Defeating the marijuana initiative — and stopping a second ballot measure that would have overturned Florida’s near-total abortion ban — were top priorities for DeSantis this election cycle.
The eight-figure assist from Griffin could be meant to repair a relationship that seemed to become strained after the billionaire — once DeSantis’ biggest donor — refused to support the Florida governor’s failed presidential campaign, apparently because of concerns with DeSantis’ extreme culture-warring.
But that’s not nearly all of it. Griffin also gave $7 million to the Republican Party of Florida in the closing days of the 2024 campaign. And he gave $4 million each to Republican leaders in the state House and Senate — money that helped the GOP strengthen its legislative supermajority in Tallahassee.

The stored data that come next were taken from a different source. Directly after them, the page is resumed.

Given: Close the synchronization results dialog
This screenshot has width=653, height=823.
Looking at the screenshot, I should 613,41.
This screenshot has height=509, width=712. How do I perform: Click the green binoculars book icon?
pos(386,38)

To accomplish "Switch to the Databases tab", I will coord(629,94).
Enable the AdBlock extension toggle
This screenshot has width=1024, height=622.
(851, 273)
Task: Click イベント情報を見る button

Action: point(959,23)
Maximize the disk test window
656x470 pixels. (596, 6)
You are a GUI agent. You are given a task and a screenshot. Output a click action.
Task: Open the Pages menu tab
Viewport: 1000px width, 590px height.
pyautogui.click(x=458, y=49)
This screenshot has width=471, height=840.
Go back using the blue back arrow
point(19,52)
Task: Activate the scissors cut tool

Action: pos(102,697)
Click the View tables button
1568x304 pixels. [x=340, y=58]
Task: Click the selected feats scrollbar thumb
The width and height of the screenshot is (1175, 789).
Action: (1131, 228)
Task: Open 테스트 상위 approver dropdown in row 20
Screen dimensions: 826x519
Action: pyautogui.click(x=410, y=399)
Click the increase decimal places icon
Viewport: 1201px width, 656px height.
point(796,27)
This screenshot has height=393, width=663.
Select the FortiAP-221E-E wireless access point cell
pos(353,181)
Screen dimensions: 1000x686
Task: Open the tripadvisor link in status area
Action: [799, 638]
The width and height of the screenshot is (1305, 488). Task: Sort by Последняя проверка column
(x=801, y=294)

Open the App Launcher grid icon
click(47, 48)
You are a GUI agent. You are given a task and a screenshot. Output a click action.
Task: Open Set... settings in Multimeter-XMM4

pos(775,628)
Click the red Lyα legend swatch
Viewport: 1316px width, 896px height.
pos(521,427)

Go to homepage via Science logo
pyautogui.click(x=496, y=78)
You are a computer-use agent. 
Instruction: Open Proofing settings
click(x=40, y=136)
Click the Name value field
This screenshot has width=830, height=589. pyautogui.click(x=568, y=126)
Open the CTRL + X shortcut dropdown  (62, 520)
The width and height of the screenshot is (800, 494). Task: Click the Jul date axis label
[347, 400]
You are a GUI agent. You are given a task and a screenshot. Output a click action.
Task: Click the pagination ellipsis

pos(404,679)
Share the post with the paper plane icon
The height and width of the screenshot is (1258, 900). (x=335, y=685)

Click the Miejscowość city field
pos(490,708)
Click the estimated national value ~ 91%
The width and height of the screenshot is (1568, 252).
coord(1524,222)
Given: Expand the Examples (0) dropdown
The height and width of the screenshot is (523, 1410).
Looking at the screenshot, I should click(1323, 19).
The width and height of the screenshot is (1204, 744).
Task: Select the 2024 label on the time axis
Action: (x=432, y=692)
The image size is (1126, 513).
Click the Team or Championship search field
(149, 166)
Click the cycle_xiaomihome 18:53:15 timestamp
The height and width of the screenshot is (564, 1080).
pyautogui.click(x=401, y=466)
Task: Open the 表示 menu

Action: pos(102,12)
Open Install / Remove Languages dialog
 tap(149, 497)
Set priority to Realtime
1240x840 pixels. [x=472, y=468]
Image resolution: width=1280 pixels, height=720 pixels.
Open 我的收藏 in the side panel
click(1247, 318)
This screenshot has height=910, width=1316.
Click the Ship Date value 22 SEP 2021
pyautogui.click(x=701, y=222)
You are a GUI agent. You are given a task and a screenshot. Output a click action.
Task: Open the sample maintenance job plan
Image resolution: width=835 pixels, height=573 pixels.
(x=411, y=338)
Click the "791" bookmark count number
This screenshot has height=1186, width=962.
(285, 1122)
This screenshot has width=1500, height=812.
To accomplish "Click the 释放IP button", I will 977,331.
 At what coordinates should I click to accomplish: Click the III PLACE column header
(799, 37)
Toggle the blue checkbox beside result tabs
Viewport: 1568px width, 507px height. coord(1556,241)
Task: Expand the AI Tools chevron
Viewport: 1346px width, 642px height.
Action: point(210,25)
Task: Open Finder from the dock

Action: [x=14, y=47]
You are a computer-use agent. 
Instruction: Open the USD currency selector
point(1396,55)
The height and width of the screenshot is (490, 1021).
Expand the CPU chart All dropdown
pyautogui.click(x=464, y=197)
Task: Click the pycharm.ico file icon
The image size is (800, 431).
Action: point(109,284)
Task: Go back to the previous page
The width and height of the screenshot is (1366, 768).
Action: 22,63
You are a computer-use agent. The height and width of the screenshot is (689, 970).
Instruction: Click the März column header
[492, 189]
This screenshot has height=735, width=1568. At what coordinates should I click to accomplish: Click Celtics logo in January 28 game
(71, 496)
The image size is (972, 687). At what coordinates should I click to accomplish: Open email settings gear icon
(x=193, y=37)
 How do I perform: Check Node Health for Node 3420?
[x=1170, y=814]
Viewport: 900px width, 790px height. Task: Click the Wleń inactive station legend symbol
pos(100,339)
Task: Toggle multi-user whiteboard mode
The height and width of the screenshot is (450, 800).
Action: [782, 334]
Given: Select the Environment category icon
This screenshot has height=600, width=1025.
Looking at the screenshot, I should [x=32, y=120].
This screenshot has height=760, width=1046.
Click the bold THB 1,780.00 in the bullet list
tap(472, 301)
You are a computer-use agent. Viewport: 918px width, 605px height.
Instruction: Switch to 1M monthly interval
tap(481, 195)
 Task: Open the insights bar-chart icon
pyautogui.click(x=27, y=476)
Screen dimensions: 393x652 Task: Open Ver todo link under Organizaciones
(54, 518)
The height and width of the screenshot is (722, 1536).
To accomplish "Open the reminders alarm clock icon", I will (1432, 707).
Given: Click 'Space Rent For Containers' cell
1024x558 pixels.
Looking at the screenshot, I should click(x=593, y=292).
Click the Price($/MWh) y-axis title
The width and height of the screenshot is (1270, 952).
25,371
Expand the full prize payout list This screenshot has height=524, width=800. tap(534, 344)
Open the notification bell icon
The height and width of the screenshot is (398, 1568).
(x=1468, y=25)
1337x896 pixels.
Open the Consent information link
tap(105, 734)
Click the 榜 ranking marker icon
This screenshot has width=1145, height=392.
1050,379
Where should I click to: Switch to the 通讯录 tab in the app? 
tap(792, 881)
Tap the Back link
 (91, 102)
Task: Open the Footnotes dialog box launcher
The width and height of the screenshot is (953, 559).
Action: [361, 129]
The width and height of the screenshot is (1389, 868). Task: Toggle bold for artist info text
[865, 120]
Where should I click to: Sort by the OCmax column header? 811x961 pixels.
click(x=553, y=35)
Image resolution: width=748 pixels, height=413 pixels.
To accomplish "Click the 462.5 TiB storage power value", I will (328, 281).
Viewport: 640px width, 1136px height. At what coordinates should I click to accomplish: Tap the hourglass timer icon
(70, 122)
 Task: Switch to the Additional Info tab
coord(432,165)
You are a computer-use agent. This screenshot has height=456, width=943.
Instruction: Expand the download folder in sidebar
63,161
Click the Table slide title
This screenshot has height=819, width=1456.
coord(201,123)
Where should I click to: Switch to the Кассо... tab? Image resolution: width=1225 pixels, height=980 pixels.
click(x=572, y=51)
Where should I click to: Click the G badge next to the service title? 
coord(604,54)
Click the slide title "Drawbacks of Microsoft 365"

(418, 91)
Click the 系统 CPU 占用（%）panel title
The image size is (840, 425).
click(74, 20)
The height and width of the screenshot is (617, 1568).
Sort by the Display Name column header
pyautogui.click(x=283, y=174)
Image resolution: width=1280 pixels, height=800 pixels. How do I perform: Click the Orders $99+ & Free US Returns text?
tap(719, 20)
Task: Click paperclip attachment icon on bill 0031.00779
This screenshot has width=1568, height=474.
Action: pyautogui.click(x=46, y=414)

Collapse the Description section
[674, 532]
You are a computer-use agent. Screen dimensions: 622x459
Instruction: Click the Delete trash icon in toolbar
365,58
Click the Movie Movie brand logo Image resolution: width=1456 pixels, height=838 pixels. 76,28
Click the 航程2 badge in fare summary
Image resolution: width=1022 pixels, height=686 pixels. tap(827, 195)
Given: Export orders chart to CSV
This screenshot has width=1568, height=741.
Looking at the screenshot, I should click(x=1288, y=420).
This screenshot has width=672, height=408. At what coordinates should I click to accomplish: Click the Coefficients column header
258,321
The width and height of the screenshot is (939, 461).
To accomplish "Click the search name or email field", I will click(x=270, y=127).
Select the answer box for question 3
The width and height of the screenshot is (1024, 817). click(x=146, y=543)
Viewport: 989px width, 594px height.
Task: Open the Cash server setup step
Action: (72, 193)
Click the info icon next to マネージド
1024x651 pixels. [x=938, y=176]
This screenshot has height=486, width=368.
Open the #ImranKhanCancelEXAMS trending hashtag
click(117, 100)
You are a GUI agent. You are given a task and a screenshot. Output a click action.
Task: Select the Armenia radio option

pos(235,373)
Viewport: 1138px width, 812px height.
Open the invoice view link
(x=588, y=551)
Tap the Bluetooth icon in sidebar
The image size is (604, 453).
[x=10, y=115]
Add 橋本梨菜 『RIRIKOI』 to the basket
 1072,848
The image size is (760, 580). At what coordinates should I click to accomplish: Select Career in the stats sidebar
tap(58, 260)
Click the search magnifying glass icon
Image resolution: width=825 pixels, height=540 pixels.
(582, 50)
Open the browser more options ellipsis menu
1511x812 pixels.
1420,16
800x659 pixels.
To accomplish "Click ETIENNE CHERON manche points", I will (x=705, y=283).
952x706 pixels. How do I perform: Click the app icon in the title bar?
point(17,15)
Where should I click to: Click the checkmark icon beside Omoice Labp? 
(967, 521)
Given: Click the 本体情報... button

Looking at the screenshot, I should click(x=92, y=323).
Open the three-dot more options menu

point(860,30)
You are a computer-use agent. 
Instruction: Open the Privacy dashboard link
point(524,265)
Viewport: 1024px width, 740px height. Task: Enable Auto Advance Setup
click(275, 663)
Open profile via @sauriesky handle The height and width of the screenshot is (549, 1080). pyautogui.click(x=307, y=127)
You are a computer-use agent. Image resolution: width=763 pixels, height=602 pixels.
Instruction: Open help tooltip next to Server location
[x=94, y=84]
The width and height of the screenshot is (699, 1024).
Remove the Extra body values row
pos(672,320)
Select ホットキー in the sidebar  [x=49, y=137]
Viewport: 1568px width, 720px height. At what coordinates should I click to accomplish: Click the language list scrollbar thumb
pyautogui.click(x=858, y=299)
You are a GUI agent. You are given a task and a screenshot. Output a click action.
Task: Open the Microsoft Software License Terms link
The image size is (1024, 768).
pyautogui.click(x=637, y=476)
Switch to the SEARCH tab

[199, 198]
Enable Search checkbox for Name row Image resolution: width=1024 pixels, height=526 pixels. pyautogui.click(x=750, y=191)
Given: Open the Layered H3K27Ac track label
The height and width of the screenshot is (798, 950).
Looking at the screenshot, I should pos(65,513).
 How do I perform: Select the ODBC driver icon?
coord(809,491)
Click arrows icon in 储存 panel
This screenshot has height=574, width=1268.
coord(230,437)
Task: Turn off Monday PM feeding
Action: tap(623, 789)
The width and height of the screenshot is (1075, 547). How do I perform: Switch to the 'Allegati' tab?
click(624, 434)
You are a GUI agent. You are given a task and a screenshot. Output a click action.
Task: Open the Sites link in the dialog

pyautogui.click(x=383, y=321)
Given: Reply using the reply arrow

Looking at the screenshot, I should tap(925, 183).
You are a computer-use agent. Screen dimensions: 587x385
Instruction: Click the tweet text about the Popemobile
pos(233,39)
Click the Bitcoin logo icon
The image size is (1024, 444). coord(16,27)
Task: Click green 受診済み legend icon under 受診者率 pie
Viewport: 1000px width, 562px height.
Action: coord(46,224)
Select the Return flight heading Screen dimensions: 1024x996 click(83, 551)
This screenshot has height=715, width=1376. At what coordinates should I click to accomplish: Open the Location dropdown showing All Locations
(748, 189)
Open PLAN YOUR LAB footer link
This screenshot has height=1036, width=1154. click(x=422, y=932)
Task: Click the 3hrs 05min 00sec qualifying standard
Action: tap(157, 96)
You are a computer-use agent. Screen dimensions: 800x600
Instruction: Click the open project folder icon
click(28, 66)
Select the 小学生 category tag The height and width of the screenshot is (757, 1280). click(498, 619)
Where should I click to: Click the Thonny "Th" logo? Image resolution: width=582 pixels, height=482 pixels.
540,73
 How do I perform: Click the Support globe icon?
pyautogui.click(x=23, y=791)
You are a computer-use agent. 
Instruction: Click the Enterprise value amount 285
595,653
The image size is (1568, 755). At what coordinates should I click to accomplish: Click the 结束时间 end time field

Griffin also spent nearly $2 million on local politicians — including $1 million for Miami Mayor Francis Suarez; $500,000 for Miami-Dade County Mayor Daniella Levine Cava, and $70,000 for Gloria Branch, a public-relations executive who laments “today’s anti-Christian political movement” and just won election to the Palm Beach County School Board. (Not all his candidates won, though: Griffin also spent another $350,000 backing losing candidates for Miami sheriff and Palm Beach state attorney.)
Griffin’s influence on public policy in Florida is already apparent.
Not long after Griffin announced he was moving his hedge fund Citadel from Chicago to Miami, Citadel hired a lobbying firm in Tallahassee run by one of DeSantis’ top fundraisers. His lobbyists then persuaded Florida leaders to slip a carveout meant to help Citadel into a law making it harder for Chinese citizens to buy property in Florida, according to reporting by Bloomberg.
To put Griffin’s largesse into context: According to a Seeking Rents analysis of state campaign finance data, this one billionaire spent more on Florida campaign contributions during the 2024 elections than Florida Power & Light, Duke Energy, U.S. Sugar, Florida Crystals, and Publix Super Markets — combined. (This only includes publicly disclosed campaign contributions; it doesn’t account for donations filtered through dark-money groups.)
And there may be no limit to how much Griffin is willing to spend in order to get what he wants.
For instance, Griffin spent $54 million on a 2020 campaign in Illinois — about $18 for every voter in the state — to stop a proposed tax increase on the state’s richest residents. The ultimately unsuccessful ballot measure could have forced Griffin to pay an estimated $50 million or more a year in higher taxes.
That’s according to an investigation from nonprofit news outlet ProPublica, which obtained a secret trove of tax information covering thousands of America’s wealthiest individuals — documents that revealed many of the strategies that America’s superrich use to avoid taxes.
Griffin then sued the IRS over the leak.
*To paraphrase Barbossa, five is more what you’d call a guideline than an actual rule.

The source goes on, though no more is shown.